In 1961–1962, Panozzo founded a band which would eventually become Styx with his brother, John and singer/keyboardist Dennis DeYoung.

The band's only number one hit in the US was "Babe", released in 1979. Other successful songs by Styx are "Mr. Roboto", "Show Me the Way", "The Best of Times", "Don't Let It End", "Lady", and "Come Sail Away", the latter being used many times in pop culture.

Panozzo still tours in Styx, but is a part-time member, as a result of his body growing weaker through his battle with AIDS. Bassists Glen Burtnik, Ricky Phillips, and Terry Gowan have filled in for him over time.

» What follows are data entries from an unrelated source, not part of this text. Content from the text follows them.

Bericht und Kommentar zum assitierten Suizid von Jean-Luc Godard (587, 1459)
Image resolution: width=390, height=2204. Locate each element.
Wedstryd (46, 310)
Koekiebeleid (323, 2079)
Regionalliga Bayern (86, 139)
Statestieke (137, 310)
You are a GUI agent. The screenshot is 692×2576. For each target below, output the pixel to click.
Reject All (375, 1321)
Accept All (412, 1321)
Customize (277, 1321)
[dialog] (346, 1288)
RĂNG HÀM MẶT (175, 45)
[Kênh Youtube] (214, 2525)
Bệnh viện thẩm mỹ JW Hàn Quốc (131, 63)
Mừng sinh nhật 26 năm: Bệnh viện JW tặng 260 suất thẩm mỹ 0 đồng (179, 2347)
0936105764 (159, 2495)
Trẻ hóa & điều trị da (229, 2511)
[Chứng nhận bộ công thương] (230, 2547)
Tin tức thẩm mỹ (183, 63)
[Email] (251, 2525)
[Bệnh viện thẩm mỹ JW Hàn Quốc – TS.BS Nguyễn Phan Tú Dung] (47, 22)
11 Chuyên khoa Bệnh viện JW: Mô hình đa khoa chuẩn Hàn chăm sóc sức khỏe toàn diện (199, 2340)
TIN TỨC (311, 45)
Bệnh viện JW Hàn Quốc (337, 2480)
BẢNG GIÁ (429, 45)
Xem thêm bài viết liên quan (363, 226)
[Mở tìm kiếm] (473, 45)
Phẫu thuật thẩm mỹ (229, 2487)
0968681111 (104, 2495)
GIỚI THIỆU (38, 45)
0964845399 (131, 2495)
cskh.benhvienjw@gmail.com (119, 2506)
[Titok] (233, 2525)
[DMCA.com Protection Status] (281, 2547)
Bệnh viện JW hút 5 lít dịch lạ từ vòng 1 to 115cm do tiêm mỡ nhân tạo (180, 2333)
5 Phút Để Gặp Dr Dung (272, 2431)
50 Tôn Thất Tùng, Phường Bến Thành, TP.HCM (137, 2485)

== Sexuality and HIV diagnosis ==
According to Panozzo, he first realised his homosexuality when at age seven, he had broken his leg, and in school when the fire alarm went off, an older student had to help him out.

In 1991, he was diagnosed as HIV-positive, which he kept secret along with his sexuality. By 1998, the disease had progressed to AIDS. In 2001, at the Human Rights Campaign annual dinner, in front of 1,000 guests, Panozzo announced that he is gay and living with HIV.

Before publicly announcing his diagnosis and sexuality, the only other person who knew was his twin brother John, who had already died by the time it was revealed.

In 2007, he released his autobiography The Grand Illusion: Love, Lies, and My Life with Styx.

Panozzo has donated money to many AIDS research organizations. He lives with his partner, Tim.